Configure the multimodal model API
Create a request with an image:

{
  "messages": [
    {
      "role": "system",
      "content": [{"type": "text", "text": "你是一个助手"}]
    },
    {
      "role": "user",
      "content": [
        {"type": "text", "text": "识别图片"},
        {"type": "image_url", "image_url": {"url": "data:image/jpeg;base64,"}}
      ]
    }
  ],
  "model": "doubao-1-5-vision-pro-32k-250115"
}

Send the request

Expected Result
Successful processing of multimodal input

Actual Result
Error response:

{
  "error": {
    "code": "InvalidParameter",
    "message":  "The parameter `messages.content` specified in the request are not valid: expected a string, but got `[map[text:You are a helpful assistant. You can help me by answering my questions. You can also ask me questions. type:text]]` instead.

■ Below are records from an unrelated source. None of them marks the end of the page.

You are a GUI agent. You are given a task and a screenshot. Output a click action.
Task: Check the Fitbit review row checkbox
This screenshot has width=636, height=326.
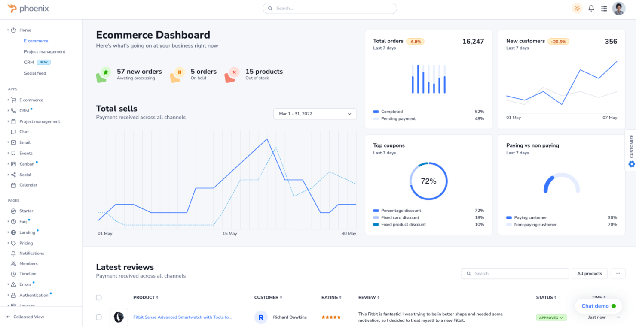tap(99, 317)
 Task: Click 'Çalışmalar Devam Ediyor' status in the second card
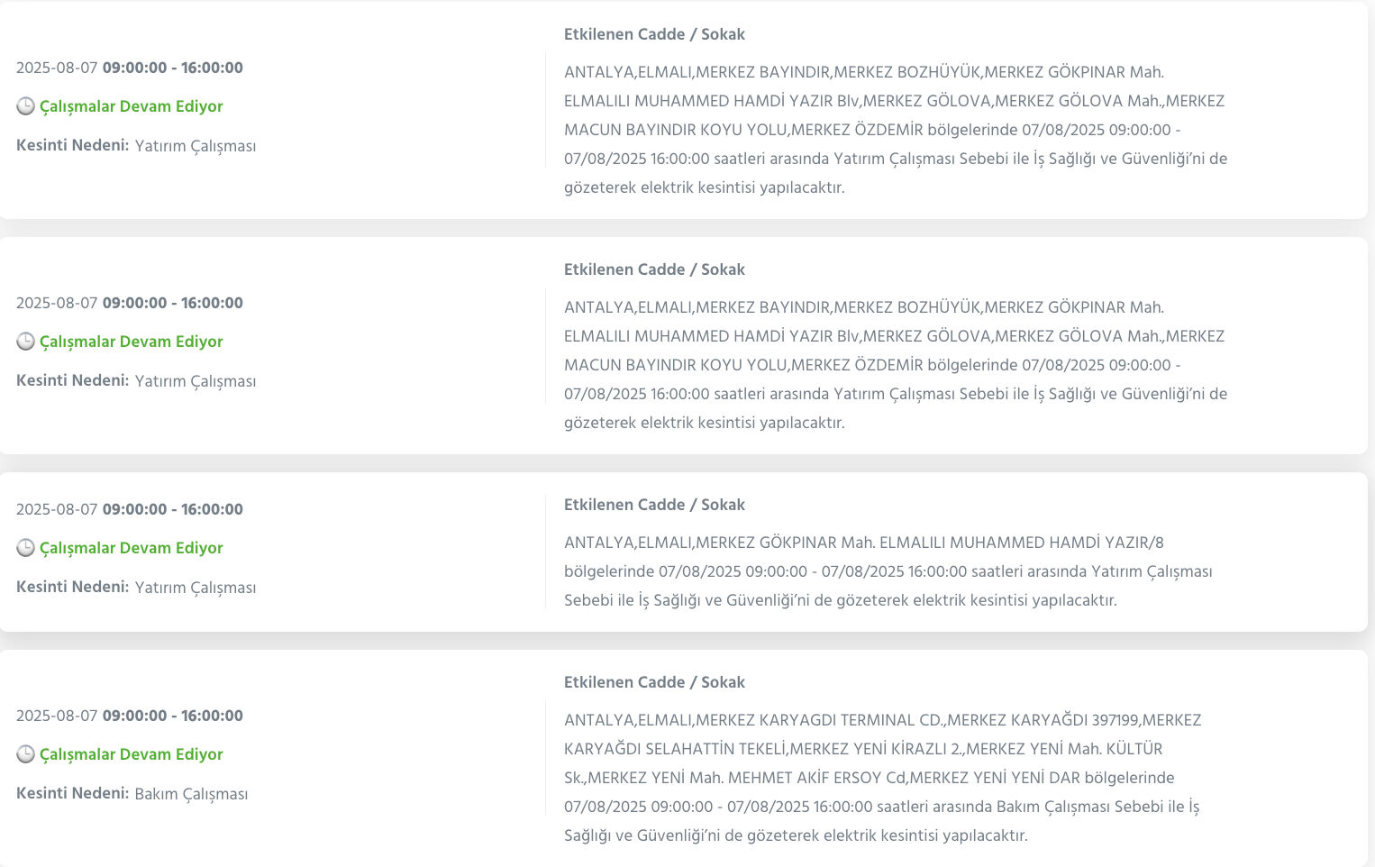132,342
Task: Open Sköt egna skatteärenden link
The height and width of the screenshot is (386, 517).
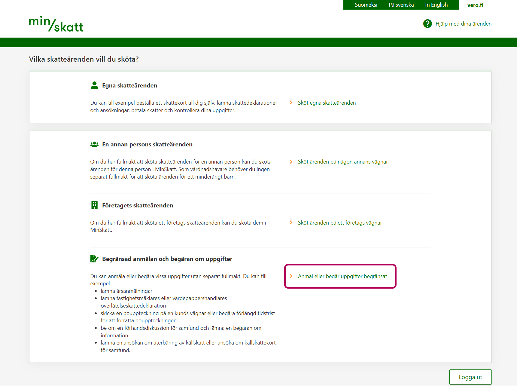Action: coord(327,103)
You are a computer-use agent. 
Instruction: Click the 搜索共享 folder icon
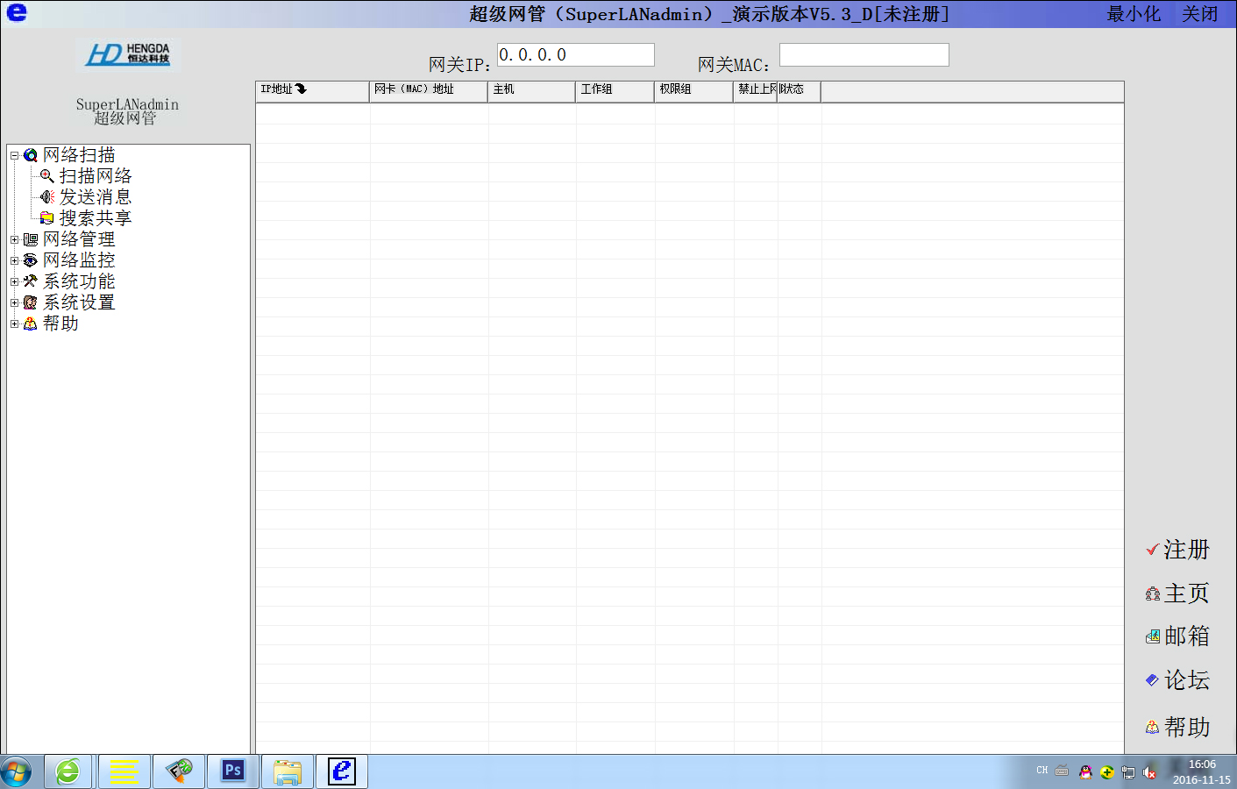(x=47, y=218)
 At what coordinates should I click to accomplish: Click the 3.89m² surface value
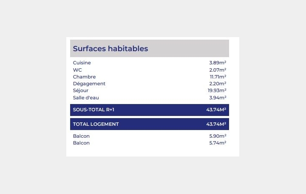218,63
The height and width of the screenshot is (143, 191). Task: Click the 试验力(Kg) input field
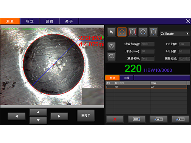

Request id: 021739969154753225aa6952d6004241aafdfe13638693e88c6b0",
    "param": "messages.content",
    "type": "BadRequest"
  }
}

Additional Information

The error indicates the system role's content field requires a string type (e.g., "You are a helpful assistant")
Current implementation erroneously converts all content fields to array structures when multimodal input is detected
Request ID: 021739969154753225aa6952d6004241aafdfe13638693e88c6b0

Proposed Fix
Add special handling for the system role's content field to ensure compliance with the target model's requirements:

if message.role == "system":
    content = content[0]["text"]  # Extract plain text

Feb 20 '25 01:02 nanhuayu